Friday, March 26, 2021

Joan Tollifson - Meditation: What Is It?

 

art Lewis Smart

 

The word meditation is used to mean many very different things. Because of that, I always hesitate to use the word at all. But as I mean it, meditation is nondual, meaning no meditator at the center of it, no observer, no one standing apart from what is. In this kind of meditation, there is no technique, no method, no goal, no intended result, no purpose, no prescribed form. It is marvelously useless, and can happen in any location, in any posture, formally or informally.
In my sense of it, meditation simply means being present here and now. It isn’t about getting into any particular state, getting rid of anything, or having some kind of transformative insight or experience. It accepts everything and clings to nothing.
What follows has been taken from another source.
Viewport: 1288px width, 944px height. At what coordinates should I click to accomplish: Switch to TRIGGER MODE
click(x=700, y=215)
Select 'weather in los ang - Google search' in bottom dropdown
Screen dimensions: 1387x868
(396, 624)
It is the natural activity of awareness.
Meditation might be described as a movement of curiosity and wonder, like a baby exploring the world, or a lover exploring the beloved, a movement in which lover and beloved are not one, not two. Meditation might be described as devotion—not to a guru or a god—but devotion to what is, a kind of unconditional love that allows everything to be just as it is. It might be described as enjoyment of what is, enjoyment of being.
It’s true that it may apparently bring many rewards (e.g., clarity about how the mind operates and how suffering happens; calming of the nervous system; direct discovery of the fluid, interdependent, ungraspable and indivisible nature of reality; direct recognition of the boundless Here-Now that is immovable and ever-present; increased ability to be present with unpleasant experiences; and so on), but these are not goals. There is no such thing as “good meditation” and “bad meditation.”
Meditation is open, free, unconstrained. It is nonconceptual, based in sensing and awaring, in simple being, not in thinking and analyzing. Of course, thought  may (and almost certainly will) arise, but it is not the primary mode. Meditation invites a dropping away of the grasping-seeking mind and the habitual tendency to dwell in the conceptual map-world, inviting instead a falling open to the nonconceptual actuality of this moment.
Meditation is ultimately not knowing what meditation is. It is fresh and new in every moment.